Memorial of the Queenship of the Blessed Virgin Mary

MT 23:1-12

Then Jesus said to the crowds and to his disciples, “The scribes and the Pharisees sit on Moses’ seat; therefore, do whatever they teach you and follow it; but do not do as they do, for they do not practice what they teach. They tie up heavy burdens, hard to bear, and lay them on the shoulders of others; but they themselves are unwilling to lift a finger to move them. They do all their deeds to be seen by others; for they make their phylacteries broad and their fringes long.

They love to have the place of honor at banquets and the best seats in the synagogues, and to be greeted with respect in the marketplaces, and to have people call them rabbi. But you are not to be called rabbi, for you have one teacher, and you are all students. And call no one your father on earth, for you have one Father—the one in heaven. Nor are you to be called instructors, for you have one instructor, the Messiah.
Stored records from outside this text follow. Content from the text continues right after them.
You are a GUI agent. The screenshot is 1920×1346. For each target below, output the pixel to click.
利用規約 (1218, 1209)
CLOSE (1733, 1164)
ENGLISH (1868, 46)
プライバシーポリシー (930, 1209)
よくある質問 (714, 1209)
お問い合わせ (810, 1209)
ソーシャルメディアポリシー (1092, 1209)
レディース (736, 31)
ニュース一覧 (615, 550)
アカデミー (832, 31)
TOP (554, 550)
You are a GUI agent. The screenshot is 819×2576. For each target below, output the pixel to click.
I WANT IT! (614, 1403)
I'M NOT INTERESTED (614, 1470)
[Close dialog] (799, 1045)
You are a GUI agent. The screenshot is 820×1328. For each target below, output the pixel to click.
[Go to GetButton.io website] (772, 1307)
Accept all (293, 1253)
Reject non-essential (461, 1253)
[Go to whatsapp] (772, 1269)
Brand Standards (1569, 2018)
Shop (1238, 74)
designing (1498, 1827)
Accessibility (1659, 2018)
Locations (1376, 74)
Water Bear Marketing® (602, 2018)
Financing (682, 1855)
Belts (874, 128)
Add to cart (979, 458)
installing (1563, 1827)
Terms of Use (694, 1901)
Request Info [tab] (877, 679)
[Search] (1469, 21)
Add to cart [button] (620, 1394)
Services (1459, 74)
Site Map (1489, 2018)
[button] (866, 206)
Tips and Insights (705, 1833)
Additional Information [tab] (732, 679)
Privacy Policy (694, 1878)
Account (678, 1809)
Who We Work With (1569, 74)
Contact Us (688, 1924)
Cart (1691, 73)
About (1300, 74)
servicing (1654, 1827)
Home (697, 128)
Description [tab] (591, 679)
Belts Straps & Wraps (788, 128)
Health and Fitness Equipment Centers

The greatest among you will be your servant. All who exalt themselves will be humbled, and all who humble themselves will be exalted.

New Revised Standard Version, copyright 1989, by the National Council of the Churches of Christ in the United States of America. Used by permission. All rights reserved. USCCB approved.http://www.usccb.org/bible/approved-translation

Mary, Mother and Queen

In all the events of Mary’s life, she is always associated with Jesus. Further, today’s feast of Mary’s queenship has strong Scriptural roots, precisely because Mary’s title as queen is her sharing in Jesus’ kingship. At the Annunciation, the angel Gabriel announced that Mary’s Son would receive the throne of David and rule forever. And at the Visitation, Elizabeth calls Mary the “mother of my Lord.”

In the fourth century St. Ephrem called Mary “Lady” and “Queen.” Church fathers continued to use the title. Church hymns of the early centuries address Mary as queen: “Hail, Holy Queen,” (Salve Regina) and “Queen of Heaven” (Regina Coeli) are two of them.  The Dominican rosary and numerous invocations in the Litany of Loreto celebrate her queenship.

Who among us doesn’t rely on special friends to make our way through life. Today’s feast offers the opportunity to reflect and celebrate Mary as a mentor, a special friend, the mother of Jesus.  The hymn below celebrates the special role plays within my personal life and within our family.

—Jesuit Prayer Team

Prayer

Hail, holy Queen, mother of mercies, our life, our sweetness, and our hope;
To you do we cry, poor banished children of Eve.
To you do send up our sighs, mourning and weeping in this valley of tears.
Turn then, most gracious Advocate, your eyes of mercy towards us,
and after this exile show us the blessed fruit of your womb, Jesus.
O clement,O loving, O sweet Virgin Mary.